Can't you create two different services, one for each application? The two services will share a lot of code or call a single internal service with different parameterization depending on what outer service was called.
From a design perspective, this is no different than having users with different profiles. From a security perspective, I hope your applications are doing something to identify themselves, lest users of one application figure out a way to invoke the other applications logic as a hack. (Image a HR application being used by the mafia and a bank at the same time, one customer would be interesting in hacking the other customer's application on a shared application host)
In .net the design doesn't feel this way because the credentials live on the thread (i.e. when you set the IIPrincipal, that info rides on the thread-- it is communicated along with each method call, but not as a parameter.)
Maybe what you are looking for in terms of a more elegant design is an ApplicationIdentity attribute.
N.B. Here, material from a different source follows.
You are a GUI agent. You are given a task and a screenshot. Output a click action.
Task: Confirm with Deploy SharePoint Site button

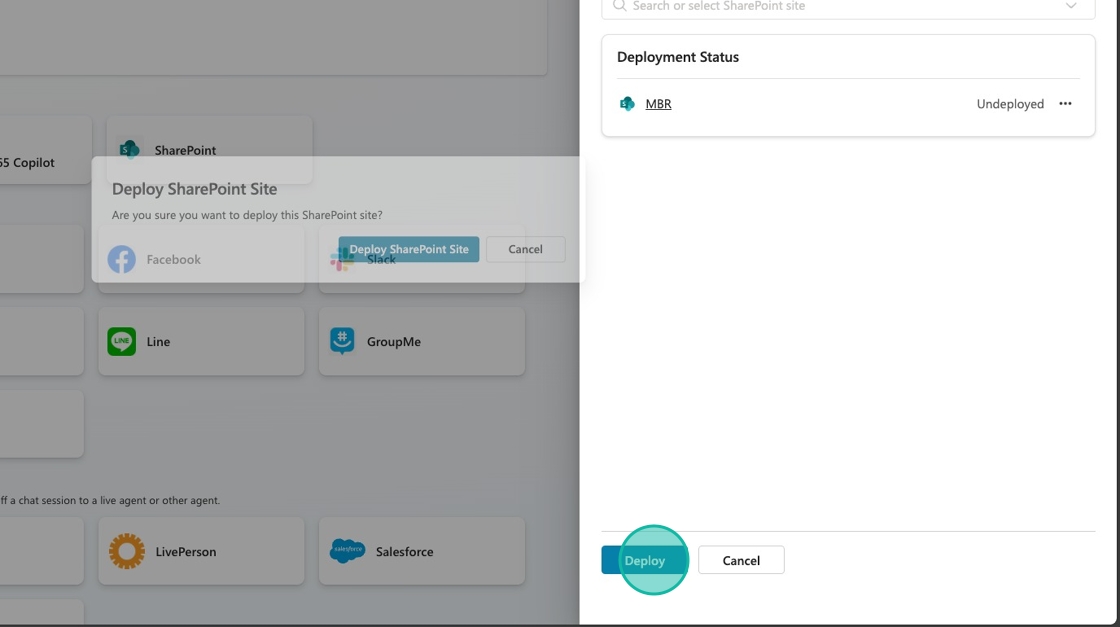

You'd have to write a custom one, I don't know of one in the framework right now.
This is a hard topic to discuss without a solid example.
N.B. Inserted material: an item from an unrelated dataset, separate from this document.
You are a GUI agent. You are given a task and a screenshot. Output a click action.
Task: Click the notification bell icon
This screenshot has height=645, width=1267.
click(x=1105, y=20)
You are right for feeling that way. Sending in the client type to change behaviour is not correct. It's not a bad idea for logging... but that's about it.
Here is what I would do:
Review each method to see what needs to be different and why.
Create different methods for different usages. The method name should be self explanatory. If you ever need to break compatibility, you have more control (assuming you're not using a versioning system which would be overkill for an in-house-only service).
In some cases request parameters (flags/enum values) are more appropriate.
In some cases knowing the operating environment is more appropriate (especially for data security). The operating environment almost always sent during a login request. Something like "attended"/"secure" (agent client) vs "unattended"/"not secure" (web client). Now you must exchange a session key (HTTP cookie or an application level session id). Sessions obviously doesn't work if you need to be 100% stateless -- especially if you want to scale-out without session replication... if you have that requirement, send a structure in every request.
Think of requests like functions in your code. You wouldn't put a magic parameter that changes the behaviour of the function. You would create multiple functions that each behave differently. Whoever is using the function makes the decision which one to call.
So why is client type so wrong? Client type has no specific meaning on its own. It has many meanings and they may change over time. It's simply informational which is why it is a handy thing to log. An operating environment does have a specific meaning.
Here is a scenario to consider: What if a new client type is developed that is slightly different in a way that would break compatibility with the original request? Now you have two requests. 2 clients use Request A and 1 client uses Request B. If you pass in a client type to each request, the server is expected to work for every possible client type. Much harder to test and maintain!!